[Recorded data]
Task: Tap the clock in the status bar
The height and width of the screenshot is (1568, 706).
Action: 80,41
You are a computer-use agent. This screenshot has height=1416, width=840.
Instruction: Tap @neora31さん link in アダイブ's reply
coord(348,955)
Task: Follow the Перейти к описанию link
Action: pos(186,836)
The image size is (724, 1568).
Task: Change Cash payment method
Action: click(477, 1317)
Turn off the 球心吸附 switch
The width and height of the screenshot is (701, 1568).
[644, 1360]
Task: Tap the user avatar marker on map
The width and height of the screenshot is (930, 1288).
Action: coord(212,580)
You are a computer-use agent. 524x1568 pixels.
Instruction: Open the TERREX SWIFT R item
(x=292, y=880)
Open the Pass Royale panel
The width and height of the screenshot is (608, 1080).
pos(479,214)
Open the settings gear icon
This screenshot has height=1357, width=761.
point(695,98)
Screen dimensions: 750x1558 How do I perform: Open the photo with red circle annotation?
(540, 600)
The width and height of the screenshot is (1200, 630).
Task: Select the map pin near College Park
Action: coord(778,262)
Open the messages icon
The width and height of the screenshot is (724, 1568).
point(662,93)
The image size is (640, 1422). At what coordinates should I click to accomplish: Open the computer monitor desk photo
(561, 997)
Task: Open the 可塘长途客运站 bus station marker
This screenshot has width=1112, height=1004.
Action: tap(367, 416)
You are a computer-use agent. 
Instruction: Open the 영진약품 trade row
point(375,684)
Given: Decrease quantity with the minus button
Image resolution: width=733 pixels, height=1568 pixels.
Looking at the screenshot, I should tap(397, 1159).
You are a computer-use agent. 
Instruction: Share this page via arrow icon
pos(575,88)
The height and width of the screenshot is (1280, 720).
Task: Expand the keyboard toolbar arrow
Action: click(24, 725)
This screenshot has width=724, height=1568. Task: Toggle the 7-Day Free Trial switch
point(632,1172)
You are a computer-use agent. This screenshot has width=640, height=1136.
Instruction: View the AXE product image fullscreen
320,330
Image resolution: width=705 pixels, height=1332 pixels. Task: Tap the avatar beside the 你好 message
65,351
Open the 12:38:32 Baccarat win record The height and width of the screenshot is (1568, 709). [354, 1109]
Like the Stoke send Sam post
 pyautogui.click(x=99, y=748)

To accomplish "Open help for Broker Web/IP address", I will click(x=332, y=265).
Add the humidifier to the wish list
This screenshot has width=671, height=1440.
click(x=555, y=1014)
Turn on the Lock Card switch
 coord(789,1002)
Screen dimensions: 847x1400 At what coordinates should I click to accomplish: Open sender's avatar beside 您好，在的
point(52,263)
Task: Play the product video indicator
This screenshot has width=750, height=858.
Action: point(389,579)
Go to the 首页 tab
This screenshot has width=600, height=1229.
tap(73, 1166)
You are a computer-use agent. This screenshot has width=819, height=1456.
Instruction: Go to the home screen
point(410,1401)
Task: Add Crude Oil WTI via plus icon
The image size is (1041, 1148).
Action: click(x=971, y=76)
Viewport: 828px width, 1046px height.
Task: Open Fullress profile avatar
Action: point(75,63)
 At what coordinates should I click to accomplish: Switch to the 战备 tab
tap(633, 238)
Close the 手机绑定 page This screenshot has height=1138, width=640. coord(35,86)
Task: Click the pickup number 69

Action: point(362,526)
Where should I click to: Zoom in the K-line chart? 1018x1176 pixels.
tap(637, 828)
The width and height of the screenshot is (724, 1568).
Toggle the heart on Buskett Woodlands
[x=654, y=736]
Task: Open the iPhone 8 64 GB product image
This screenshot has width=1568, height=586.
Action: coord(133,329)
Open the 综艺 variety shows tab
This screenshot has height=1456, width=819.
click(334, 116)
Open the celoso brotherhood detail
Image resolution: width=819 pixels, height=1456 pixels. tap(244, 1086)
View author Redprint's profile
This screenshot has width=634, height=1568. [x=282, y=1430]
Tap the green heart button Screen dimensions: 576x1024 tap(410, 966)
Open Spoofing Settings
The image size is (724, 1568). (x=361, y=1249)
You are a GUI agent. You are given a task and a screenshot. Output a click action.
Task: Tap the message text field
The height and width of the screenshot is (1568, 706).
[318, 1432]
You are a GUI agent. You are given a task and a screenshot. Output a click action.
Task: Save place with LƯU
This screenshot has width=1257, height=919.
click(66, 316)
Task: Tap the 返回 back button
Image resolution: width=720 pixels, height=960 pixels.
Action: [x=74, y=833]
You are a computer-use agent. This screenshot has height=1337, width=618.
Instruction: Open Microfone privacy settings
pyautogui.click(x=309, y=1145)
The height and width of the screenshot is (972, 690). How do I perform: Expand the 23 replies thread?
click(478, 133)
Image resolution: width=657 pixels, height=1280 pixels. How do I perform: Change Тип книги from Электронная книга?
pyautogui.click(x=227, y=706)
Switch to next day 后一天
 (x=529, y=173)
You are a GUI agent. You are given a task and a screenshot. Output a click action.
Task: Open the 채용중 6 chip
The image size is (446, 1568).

§ **Task objective**
Rescale the click coordinates in the answers by multiplying each by 2.25 and rounding to whole numbers, with halves rounded up. Rewrite the rows between the lines holding "At what coordinates should I click to accomplish: Switch" and "tap(637, 828)", inclusive, with the requests included and their numbers left as they are.

§ **Exercise solution**
 At what coordinates should I click to accomplish: Switch to the 战备 tab
tap(1424, 536)
Close the 手机绑定 page This screenshot has height=1138, width=640. coord(79,194)
Task: Click the pickup number 69

Action: point(815,1184)
Where should I click to: Zoom in the K-line chart? 1018x1176 pixels.
tap(1433, 1863)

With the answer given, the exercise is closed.